**Given data**
________________________________________
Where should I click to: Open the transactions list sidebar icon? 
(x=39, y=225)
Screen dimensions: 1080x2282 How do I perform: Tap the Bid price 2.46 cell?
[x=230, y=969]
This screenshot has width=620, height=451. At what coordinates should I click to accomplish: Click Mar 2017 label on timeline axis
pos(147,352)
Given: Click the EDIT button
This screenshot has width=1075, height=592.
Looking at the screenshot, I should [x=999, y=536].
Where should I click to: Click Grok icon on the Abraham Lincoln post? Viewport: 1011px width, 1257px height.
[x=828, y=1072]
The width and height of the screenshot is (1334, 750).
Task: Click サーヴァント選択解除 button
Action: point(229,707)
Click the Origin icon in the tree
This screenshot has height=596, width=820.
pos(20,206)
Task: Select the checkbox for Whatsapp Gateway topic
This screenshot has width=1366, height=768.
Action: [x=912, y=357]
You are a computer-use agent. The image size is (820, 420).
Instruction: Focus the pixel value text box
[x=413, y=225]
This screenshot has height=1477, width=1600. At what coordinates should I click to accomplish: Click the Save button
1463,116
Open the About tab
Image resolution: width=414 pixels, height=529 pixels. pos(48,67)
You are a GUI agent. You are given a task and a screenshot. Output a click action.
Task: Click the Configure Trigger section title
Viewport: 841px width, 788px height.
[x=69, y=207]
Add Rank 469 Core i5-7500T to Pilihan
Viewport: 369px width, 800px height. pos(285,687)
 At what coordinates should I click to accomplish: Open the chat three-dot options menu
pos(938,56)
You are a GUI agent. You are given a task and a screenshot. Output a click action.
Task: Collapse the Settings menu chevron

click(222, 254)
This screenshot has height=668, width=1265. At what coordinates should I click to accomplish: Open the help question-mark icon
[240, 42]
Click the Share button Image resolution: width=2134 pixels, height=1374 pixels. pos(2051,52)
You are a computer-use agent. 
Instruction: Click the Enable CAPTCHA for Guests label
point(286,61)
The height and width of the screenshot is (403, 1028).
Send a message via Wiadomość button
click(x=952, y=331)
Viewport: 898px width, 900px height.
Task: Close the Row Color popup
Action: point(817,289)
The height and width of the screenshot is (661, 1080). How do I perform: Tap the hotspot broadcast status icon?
________________________________________
**Exercise instructions**
For this exercise, output all the data exactly as shown above.

**Output of the exercise**
Where should I click to: Open the transactions list sidebar icon? 
(x=39, y=225)
Screen dimensions: 1080x2282 How do I perform: Tap the Bid price 2.46 cell?
[x=230, y=969]
This screenshot has width=620, height=451. At what coordinates should I click to accomplish: Click Mar 2017 label on timeline axis
pos(147,352)
Given: Click the EDIT button
This screenshot has width=1075, height=592.
Looking at the screenshot, I should [x=999, y=536].
Where should I click to: Click Grok icon on the Abraham Lincoln post? Viewport: 1011px width, 1257px height.
[x=828, y=1072]
The width and height of the screenshot is (1334, 750).
Task: Click サーヴァント選択解除 button
Action: point(229,707)
Click the Origin icon in the tree
This screenshot has height=596, width=820.
pos(20,206)
Task: Select the checkbox for Whatsapp Gateway topic
This screenshot has width=1366, height=768.
Action: [x=912, y=357]
You are a computer-use agent. The image size is (820, 420).
Instruction: Focus the pixel value text box
[x=413, y=225]
This screenshot has height=1477, width=1600. At what coordinates should I click to accomplish: Click the Save button
1463,116
Open the About tab
Image resolution: width=414 pixels, height=529 pixels. pos(48,67)
You are a GUI agent. You are given a task and a screenshot. Output a click action.
Task: Click the Configure Trigger section title
Viewport: 841px width, 788px height.
[x=69, y=207]
Add Rank 469 Core i5-7500T to Pilihan
Viewport: 369px width, 800px height. pos(285,687)
 At what coordinates should I click to accomplish: Open the chat three-dot options menu
pos(938,56)
You are a GUI agent. You are given a task and a screenshot. Output a click action.
Task: Collapse the Settings menu chevron

click(222, 254)
This screenshot has height=668, width=1265. At what coordinates should I click to accomplish: Open the help question-mark icon
[240, 42]
Click the Share button Image resolution: width=2134 pixels, height=1374 pixels. pos(2051,52)
You are a computer-use agent. 
Instruction: Click the Enable CAPTCHA for Guests label
point(286,61)
The height and width of the screenshot is (403, 1028).
Send a message via Wiadomość button
click(x=952, y=331)
Viewport: 898px width, 900px height.
Task: Close the Row Color popup
Action: point(817,289)
The height and width of the screenshot is (661, 1080). How do I perform: Tap the hotspot broadcast status icon?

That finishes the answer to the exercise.